Partners in Health (PIH) is a Boston-based
nonprofit health care organization founded in 1987 by Paul Farmer, Ophelia
Dahl, Thomas J. White, Todd McCormack, and Jim Yong Kim.
The organization’s goals are “to bring the benefits of modern medical science to those most in need of them and to serve as an antidote to despair.” It provides healthcare in the poorest areas of developing countries. It builds hospitals and other medical facilities, hires and trains local staff, and delivers a range of healthcare, from in-home consultations to cancer treatments.
The session delved into a nuance in global
health delivery which are often ignored. Dr. Mukherjee asserted that the
successful delivery of healthcare ought to be reviewed through three lenses.
A justice framework
Human rights framework
Social determinants of health framework
The first two are not given their due share
of discussion since perhaps as healthcare professionals we feel this is beyond
our scope of work however, they are essential to an equitable delivery of good
health for all.
The justice framework requires
retrospective reflection. Many of the inequities we observe as global health
delivery agents are not just because people who we aim to benefit do not know
better or that there is lack of will to correct the structural problems that
exist. Instead, the source of these issues come from a history of colonization,
practices of slavery and exploitation of certain regions by others. The damage
from these unfortunate parts of our collective history is immense.
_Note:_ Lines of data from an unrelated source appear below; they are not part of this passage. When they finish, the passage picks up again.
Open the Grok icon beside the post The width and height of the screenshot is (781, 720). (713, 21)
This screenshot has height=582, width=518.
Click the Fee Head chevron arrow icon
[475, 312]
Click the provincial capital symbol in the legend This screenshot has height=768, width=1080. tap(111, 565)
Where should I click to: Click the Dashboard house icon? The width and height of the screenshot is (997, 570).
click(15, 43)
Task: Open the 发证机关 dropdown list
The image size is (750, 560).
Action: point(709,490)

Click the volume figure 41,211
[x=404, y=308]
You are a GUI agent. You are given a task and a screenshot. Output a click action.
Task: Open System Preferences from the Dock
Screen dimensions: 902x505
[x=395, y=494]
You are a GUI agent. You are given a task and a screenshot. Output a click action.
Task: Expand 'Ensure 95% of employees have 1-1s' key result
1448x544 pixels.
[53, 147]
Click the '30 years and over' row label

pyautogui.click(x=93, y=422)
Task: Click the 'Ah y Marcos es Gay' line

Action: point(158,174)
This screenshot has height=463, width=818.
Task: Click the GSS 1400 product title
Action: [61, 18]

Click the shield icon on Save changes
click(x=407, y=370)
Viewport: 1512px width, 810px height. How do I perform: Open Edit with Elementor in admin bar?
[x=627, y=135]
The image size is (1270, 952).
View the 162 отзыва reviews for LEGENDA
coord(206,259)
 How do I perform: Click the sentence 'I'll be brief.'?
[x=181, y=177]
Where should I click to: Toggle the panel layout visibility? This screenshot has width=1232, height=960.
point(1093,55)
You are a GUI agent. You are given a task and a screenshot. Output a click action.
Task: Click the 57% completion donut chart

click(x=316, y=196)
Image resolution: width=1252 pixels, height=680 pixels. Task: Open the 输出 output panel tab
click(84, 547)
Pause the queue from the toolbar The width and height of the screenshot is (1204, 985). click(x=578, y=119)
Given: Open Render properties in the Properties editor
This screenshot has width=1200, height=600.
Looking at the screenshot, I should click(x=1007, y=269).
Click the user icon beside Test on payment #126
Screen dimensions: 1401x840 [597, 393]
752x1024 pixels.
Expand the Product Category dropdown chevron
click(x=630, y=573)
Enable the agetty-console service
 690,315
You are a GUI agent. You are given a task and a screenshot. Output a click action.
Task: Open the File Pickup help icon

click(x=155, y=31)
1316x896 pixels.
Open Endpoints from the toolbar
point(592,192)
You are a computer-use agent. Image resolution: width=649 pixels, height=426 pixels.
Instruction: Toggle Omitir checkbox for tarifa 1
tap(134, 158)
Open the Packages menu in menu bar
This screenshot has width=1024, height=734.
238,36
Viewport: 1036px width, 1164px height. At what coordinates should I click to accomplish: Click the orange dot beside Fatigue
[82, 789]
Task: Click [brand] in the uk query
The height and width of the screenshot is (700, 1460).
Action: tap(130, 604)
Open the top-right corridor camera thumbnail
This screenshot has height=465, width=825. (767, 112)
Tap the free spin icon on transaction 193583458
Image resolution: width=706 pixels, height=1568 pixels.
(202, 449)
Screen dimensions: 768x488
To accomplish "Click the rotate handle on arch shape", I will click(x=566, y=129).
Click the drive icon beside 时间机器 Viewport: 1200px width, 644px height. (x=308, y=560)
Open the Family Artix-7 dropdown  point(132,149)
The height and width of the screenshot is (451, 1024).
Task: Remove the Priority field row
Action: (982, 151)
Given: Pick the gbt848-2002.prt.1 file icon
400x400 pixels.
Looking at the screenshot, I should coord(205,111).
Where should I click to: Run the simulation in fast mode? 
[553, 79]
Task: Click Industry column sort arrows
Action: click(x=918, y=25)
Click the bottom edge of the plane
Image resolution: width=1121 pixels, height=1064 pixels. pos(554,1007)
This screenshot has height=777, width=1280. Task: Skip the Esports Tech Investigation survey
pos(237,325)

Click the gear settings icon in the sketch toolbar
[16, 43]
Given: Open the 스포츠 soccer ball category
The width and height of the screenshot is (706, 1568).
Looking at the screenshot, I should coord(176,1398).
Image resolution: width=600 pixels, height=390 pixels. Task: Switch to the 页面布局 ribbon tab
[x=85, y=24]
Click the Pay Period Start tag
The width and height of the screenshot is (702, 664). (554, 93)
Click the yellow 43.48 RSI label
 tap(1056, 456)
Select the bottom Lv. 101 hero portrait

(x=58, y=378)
While these
chapters of history cannot be undone, it would not be prudent to completely
forget about these issues as important causative factors towards why certain
regions struggle to this day with diseases that the developed world has long
overcome. Hence, keeping them in our purview as we think about global health
would ensure such injustices are never repeated.
The second framework is the human rights framework. Today we live in a world where almost everything we do, any service we receive or any item we own has input from many different regions. This is especially more applicable to the socioeconomic strata attending this forum or can read this narrative that I write today. When we live in a globalized world of commerce then a question that arises is why our human rights are different depending on national borders. What would be considered exploitation in one country would be considered fair trading practices in another. The world is much more comfortable with utilitarian notions of healthcare service delivery for the poor but not the same yardstick is applied to the wealthy. These are deep-seated, class-based biases that ought to be brought out in the fore and the repercussions of these biases need to be corrected or else the inequities we wish to overcome will always plague us in some way or form. This philosophy of healthcare delivery is reflected in the work of Partners in Health throughout the world. They believe all that they interact within their ecosystems are owed a similar chance towards healthcare services.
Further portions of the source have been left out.